IHT TV¶
Iterative hard thresholding with variable encoding model, uses TV.
-
mr_utils.cs.thresholding.iht_tv.
IHT_TV
(y, forward_fun, inverse_fun, k, mu=1, tol=1e-08, do_reordering=False, x=None, ignore_residual=False, disp=False, maxiter=500)[source]¶ IHT for generic encoding model and TV constraint.
Parameters: - y (array_like) – Measured data, i.e., y = Ax.
- forward_fun (callable) – A, the forward transformation function.
- inverse_fun (callable) – A^H, the inverse transformation function.
- k (int) – Sparsity measure (number of nonzero coefficients expected).
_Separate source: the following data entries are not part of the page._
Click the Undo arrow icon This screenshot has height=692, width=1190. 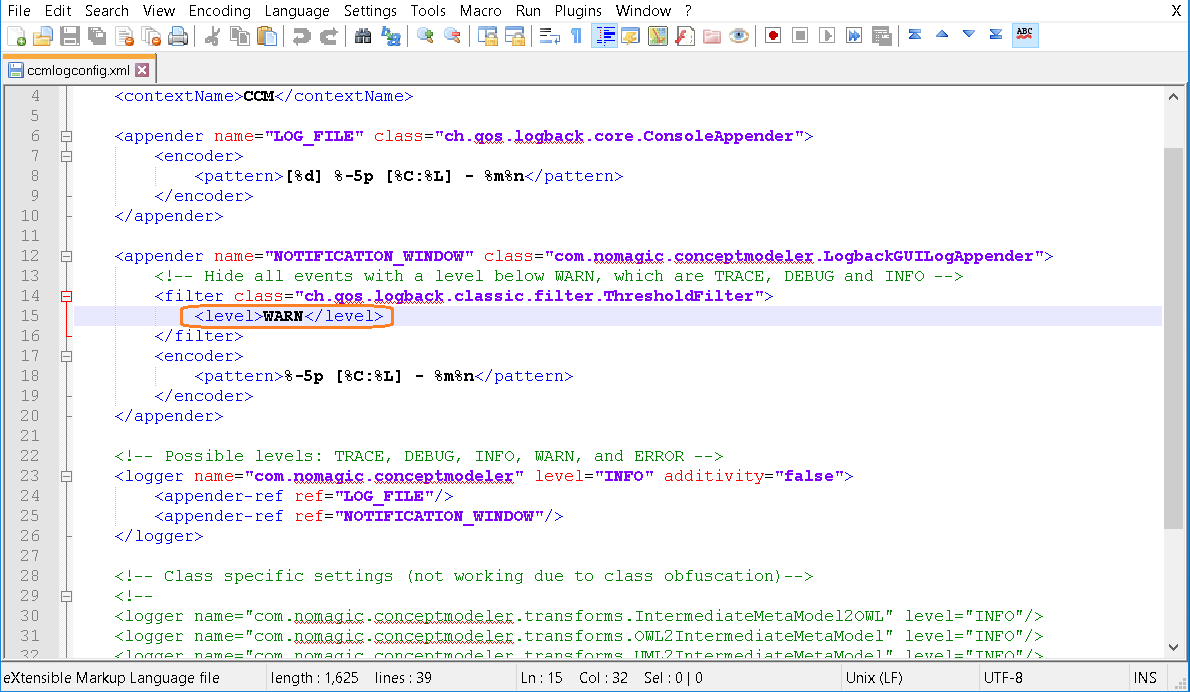301,36

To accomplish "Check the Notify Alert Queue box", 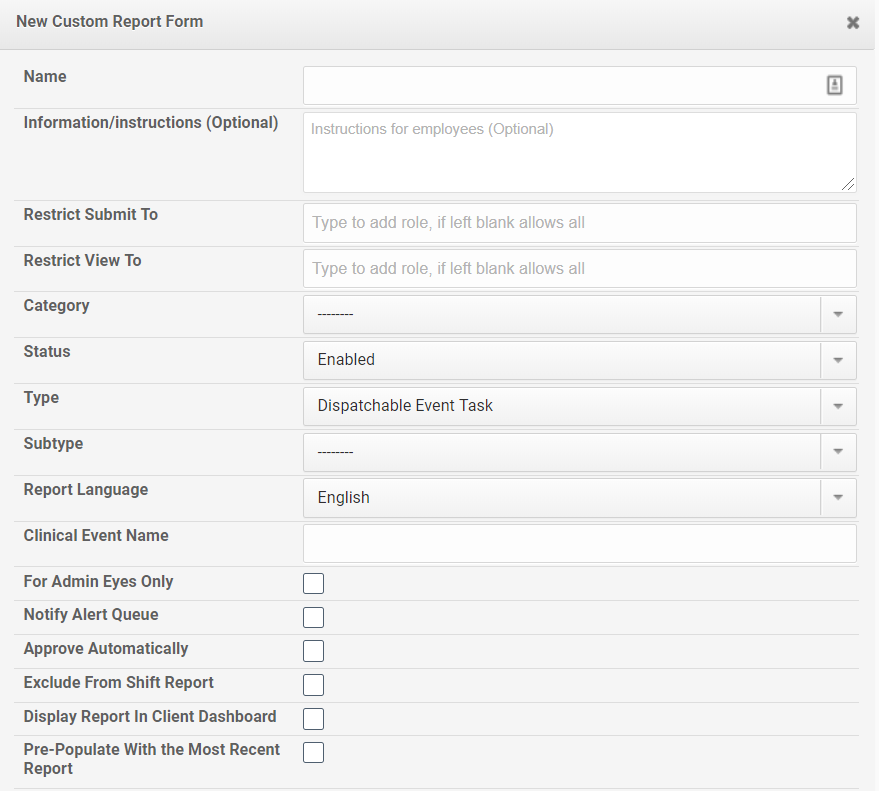I will point(314,618).

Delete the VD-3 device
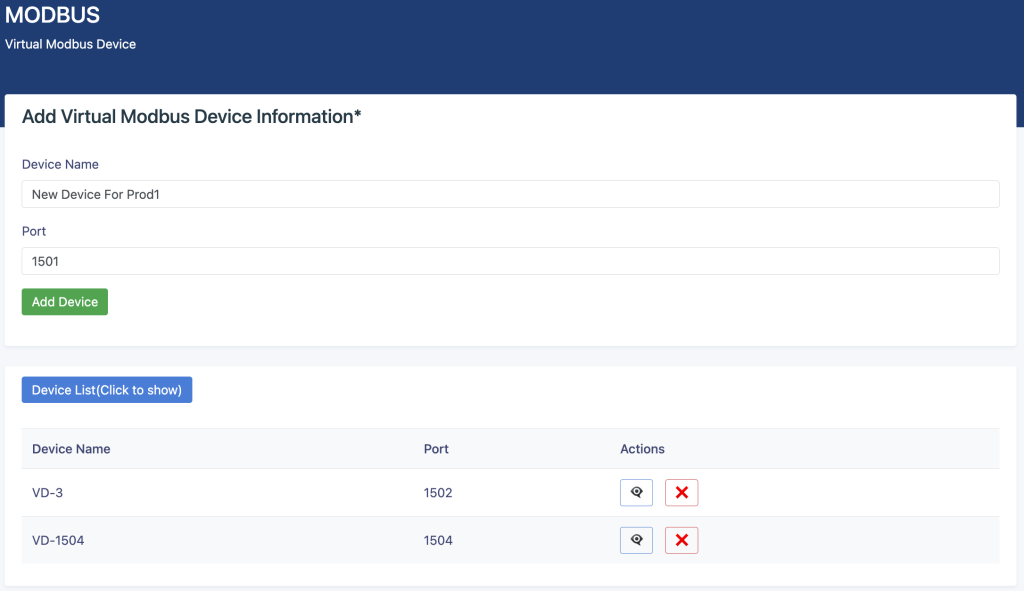(x=681, y=492)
- mu (float, optional) – Step size.
- tol (float, optional) – Stop when stopping criteria meets this threshold.
- do_reordering (bool, optional) – Reorder column-stacked true image.
- x (array_like, optional) – The true image we are trying to reconstruct.
- ignore_residual (bool, optional) – Whether or not to break out of loop if resid increases.
- disp (bool, optional) – Whether or not to display iteration info.
- maxiter (int, optional) – Maximum number of iterations.
Returns: x_hat – Estimate of x.
Return type: array_like
Notes
Solves the problem:
\[\min_x || y - Ax ||^2_2 \text{ s.t. } || \text{TV}(x) ||_0 \leq k\]If x=None, then MSE will not be calculated.